Material for finding displayed items:
************
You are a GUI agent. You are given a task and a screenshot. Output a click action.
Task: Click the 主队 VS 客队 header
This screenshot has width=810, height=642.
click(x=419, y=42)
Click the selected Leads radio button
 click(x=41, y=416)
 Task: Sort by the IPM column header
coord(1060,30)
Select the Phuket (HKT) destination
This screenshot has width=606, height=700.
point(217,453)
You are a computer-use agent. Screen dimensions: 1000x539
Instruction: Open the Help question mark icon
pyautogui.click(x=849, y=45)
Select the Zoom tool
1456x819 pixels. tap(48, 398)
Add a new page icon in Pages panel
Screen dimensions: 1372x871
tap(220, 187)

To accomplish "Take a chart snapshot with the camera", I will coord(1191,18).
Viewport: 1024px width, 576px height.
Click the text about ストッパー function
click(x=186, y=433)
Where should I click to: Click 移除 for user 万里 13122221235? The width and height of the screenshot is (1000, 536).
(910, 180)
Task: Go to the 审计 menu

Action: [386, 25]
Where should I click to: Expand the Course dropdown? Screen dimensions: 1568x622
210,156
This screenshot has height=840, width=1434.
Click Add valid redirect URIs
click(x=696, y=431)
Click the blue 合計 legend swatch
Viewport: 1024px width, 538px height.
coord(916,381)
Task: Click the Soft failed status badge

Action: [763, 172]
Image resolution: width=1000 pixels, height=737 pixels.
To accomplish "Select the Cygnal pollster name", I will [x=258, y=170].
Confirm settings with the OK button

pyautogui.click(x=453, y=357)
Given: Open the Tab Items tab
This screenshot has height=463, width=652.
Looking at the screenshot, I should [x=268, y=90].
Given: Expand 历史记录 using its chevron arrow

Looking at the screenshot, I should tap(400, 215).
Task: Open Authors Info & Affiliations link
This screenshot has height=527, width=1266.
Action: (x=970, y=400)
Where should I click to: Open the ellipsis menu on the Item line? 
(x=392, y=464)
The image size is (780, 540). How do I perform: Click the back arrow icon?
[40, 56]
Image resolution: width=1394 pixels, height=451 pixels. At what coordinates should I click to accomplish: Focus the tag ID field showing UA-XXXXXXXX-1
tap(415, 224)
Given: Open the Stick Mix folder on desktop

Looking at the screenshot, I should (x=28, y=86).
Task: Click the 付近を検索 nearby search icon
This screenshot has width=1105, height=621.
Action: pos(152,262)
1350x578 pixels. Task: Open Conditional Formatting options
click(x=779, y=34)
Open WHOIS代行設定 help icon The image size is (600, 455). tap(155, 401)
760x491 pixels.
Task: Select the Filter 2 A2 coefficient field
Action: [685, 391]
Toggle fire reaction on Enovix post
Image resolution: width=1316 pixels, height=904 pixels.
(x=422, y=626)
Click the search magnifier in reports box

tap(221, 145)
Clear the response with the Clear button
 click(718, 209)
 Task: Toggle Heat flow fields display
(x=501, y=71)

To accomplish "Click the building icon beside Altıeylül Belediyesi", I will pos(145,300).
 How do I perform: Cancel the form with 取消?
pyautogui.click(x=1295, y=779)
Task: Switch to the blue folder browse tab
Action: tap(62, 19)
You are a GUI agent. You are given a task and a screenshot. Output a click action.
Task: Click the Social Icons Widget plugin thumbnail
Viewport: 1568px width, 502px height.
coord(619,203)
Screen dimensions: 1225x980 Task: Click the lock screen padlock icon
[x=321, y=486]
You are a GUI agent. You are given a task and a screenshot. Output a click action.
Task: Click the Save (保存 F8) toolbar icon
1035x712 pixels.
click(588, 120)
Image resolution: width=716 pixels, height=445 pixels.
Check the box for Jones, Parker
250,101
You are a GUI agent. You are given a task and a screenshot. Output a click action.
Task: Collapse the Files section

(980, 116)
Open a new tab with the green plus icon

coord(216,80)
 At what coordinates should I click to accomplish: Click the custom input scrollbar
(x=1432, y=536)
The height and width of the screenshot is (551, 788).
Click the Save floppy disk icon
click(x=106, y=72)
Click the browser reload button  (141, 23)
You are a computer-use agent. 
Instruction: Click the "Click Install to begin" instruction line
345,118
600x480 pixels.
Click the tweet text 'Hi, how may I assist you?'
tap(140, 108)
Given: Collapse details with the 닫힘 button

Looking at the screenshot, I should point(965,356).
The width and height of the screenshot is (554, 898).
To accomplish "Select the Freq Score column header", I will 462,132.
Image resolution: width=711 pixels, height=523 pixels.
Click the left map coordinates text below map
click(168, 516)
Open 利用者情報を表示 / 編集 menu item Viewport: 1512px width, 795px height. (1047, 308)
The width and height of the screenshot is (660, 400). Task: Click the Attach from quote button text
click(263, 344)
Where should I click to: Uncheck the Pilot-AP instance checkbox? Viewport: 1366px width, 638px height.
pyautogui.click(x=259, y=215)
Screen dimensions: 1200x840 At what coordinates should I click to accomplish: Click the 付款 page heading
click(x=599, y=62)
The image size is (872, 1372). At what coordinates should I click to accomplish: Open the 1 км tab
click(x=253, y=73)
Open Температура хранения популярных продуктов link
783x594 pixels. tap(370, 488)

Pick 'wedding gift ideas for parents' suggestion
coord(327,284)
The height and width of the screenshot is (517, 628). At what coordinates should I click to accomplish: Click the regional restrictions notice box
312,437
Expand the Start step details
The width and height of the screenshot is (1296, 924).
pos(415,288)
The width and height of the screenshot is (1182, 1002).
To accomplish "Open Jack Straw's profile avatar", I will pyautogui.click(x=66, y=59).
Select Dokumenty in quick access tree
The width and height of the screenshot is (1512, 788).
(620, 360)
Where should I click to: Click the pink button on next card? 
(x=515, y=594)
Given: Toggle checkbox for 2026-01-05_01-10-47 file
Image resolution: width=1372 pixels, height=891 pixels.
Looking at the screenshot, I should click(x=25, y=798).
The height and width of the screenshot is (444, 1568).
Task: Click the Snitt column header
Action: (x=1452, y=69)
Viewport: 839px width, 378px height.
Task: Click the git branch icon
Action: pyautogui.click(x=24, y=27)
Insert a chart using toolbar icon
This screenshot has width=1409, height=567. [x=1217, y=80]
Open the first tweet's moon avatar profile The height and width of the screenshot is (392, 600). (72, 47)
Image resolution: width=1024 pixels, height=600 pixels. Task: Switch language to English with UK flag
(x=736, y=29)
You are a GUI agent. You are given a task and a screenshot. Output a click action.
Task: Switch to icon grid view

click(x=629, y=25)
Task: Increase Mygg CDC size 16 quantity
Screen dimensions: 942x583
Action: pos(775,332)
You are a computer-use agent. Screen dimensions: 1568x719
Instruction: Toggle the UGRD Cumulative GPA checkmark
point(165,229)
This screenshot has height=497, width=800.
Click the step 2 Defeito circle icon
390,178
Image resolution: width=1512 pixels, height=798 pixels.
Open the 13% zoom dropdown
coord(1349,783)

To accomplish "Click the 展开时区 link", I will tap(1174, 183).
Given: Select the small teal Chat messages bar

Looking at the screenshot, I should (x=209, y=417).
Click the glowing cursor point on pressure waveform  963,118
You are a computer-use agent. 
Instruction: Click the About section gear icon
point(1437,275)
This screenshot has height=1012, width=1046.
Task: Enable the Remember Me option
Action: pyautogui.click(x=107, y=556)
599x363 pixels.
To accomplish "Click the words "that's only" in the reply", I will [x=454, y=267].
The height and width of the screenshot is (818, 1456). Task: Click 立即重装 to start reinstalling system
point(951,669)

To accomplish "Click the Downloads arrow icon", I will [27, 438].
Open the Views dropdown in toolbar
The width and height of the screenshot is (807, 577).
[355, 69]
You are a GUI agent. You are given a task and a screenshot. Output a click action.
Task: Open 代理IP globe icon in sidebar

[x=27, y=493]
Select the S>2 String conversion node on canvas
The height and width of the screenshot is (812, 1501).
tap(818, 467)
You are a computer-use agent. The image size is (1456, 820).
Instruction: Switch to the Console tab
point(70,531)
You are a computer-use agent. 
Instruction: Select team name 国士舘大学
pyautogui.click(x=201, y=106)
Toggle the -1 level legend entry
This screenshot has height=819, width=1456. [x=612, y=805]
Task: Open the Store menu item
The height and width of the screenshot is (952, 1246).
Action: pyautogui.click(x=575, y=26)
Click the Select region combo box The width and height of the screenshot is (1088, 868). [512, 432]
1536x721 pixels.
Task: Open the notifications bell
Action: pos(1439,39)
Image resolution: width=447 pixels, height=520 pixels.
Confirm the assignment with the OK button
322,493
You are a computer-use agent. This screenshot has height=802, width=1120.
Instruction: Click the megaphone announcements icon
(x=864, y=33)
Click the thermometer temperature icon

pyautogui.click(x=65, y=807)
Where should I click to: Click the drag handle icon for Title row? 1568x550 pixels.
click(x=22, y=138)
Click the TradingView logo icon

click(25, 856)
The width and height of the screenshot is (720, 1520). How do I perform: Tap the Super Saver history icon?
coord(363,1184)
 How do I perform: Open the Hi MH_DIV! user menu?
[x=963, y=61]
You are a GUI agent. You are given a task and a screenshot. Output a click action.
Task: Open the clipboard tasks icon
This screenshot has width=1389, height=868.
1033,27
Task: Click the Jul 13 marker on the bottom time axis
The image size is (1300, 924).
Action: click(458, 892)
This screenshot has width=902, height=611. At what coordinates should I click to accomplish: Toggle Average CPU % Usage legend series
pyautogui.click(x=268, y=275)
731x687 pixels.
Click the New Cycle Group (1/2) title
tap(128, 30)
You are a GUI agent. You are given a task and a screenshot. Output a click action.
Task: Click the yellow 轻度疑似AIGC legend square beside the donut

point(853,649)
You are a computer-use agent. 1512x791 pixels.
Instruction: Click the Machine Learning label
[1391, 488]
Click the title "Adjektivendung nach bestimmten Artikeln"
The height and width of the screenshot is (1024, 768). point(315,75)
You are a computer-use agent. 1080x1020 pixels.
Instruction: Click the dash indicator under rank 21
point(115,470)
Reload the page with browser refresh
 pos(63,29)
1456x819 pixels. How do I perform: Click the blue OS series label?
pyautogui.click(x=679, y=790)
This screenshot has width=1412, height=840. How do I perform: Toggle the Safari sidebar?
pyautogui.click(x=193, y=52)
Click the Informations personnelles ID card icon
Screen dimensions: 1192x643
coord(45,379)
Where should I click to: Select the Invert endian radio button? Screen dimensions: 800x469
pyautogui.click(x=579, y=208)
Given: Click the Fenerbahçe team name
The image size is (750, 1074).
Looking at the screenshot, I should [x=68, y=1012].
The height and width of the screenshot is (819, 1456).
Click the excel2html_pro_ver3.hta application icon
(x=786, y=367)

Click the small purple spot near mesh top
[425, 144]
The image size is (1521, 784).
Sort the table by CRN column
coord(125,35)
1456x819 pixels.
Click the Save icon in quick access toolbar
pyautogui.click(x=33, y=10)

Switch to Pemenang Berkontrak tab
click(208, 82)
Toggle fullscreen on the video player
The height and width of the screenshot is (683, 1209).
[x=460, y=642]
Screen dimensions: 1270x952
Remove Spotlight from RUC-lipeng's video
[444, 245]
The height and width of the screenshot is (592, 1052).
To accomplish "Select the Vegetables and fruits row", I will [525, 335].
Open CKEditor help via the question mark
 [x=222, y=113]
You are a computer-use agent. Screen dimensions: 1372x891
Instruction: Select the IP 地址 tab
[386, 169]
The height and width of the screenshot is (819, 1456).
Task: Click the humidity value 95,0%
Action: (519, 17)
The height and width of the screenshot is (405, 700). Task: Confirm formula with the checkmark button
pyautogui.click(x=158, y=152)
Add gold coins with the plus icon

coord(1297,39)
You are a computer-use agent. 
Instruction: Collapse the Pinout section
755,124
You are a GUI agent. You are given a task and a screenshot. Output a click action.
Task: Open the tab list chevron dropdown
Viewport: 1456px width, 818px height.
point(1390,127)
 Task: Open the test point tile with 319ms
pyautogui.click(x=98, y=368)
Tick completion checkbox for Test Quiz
************
Your instructions: Copy out the stretch from the start of the material through the line containing "click(x=41, y=416)", both ends included, with no changes.

Output:
You are a GUI agent. You are given a task and a screenshot. Output a click action.
Task: Click the 主队 VS 客队 header
This screenshot has width=810, height=642.
click(x=419, y=42)
Click the selected Leads radio button
 click(x=41, y=416)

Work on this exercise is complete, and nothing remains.